UNITED STATES of America, Plaintiff-Appellee,

v.

Larry E. SCHWARTZ, Raphael Raymond Levy, a.k.a. R. Ray Levy, Edward Meyer, Ronalee Levy Orlick, Defendants-Appellants.

No. 05-11715.

United States Court of Appeals, Eleventh Circuit

September 5, 2008

Page 1332

Ira N. Loewy, Bierman, Shohat & Loewy, Neil M. Schuster, Miami, FL, Thomas John Butler, (Court-Appointed), Thomas Butler, P.A., Miami Beach, FL, William M. Ravkind (Court-Appointed), Ravkind & Associates, LLC, Dallas, TX, for Defendants-Appellants.

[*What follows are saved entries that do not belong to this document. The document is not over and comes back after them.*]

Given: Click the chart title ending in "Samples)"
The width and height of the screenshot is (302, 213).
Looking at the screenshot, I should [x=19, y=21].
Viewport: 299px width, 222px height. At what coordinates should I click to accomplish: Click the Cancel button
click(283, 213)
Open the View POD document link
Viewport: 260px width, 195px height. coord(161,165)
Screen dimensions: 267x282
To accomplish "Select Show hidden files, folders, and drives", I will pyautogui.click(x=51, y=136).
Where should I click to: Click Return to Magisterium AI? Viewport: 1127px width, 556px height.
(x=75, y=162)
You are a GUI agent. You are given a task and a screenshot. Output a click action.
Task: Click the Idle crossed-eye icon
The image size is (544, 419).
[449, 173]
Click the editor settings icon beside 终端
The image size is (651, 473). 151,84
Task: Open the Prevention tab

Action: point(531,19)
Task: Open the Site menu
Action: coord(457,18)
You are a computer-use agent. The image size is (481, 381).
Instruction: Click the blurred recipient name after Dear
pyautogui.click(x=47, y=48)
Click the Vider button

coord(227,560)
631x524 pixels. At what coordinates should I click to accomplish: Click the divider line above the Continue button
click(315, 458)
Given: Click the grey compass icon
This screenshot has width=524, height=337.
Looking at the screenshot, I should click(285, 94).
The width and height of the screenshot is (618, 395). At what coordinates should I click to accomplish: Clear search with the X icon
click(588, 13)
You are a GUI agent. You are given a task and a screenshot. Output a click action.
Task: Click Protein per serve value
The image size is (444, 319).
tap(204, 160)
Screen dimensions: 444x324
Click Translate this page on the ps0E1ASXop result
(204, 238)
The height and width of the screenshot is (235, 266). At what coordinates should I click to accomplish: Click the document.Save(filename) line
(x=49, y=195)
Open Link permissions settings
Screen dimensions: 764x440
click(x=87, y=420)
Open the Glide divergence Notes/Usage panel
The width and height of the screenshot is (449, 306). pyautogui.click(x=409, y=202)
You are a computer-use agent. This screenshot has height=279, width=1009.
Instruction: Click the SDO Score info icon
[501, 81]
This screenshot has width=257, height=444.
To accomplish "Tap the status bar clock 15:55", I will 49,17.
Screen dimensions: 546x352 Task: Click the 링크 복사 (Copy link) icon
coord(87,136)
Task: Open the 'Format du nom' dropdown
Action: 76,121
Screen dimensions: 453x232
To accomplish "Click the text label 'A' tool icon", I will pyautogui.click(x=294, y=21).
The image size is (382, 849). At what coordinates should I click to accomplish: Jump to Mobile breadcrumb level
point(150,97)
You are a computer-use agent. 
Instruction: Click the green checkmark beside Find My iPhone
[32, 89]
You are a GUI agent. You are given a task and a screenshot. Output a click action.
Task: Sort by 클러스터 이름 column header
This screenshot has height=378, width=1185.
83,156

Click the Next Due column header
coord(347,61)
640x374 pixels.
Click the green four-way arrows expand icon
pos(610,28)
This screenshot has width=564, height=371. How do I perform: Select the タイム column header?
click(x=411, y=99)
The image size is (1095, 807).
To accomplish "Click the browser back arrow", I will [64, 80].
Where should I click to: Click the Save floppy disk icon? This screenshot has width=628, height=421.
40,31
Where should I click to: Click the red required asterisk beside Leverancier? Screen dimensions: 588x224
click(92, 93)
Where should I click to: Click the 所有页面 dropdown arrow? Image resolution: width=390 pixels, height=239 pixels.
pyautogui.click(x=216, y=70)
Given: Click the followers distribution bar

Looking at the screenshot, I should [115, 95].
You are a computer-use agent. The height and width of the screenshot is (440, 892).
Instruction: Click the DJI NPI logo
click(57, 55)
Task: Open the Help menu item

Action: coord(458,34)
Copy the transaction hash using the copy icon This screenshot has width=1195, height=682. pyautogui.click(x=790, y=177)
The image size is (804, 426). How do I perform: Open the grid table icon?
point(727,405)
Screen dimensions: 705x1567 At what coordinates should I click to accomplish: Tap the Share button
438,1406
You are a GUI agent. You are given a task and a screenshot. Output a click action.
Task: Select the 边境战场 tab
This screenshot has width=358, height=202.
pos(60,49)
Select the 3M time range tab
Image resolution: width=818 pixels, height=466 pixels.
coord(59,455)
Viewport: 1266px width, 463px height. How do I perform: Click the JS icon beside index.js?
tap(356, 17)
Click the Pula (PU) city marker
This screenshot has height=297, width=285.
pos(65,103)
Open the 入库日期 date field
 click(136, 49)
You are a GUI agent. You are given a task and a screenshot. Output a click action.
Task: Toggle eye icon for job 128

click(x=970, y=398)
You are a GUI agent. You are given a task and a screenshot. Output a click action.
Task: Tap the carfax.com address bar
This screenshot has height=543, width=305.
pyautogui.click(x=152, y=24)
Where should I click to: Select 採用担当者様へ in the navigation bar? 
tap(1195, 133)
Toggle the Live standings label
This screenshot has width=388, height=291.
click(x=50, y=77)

Kathleen M. Salyer; Anne R. Schultz and Jeanne Marie Mullenhoff, Asst, U.S. Attys., Miami, FL, for U.S.

Appeal from the United States District Court for the Southern District of Florida.

Before TJOFLAT, FAY and SILER,[*] Circuit Judges.

TJOFLAT, Circuit Judge:

A Southern District of Florida jury found Larry Schwartz, Edward Meyer, Raphael Raymond Levy, and Ronalee Orlick1 guilty of offenses they committed in carrying out a fraudulent scheme to sell high-yield promissory notes, issued by companies Schwartz and Levy owned, to individual investors.2 The scheme had a life of about four years; it came to an end shortly before Schwartz's company filed for bankruptcy. As investors became aware that their notes might become worthless, they demanded payment. Most were too late; the losses they suffered totaled in excess of $30 million.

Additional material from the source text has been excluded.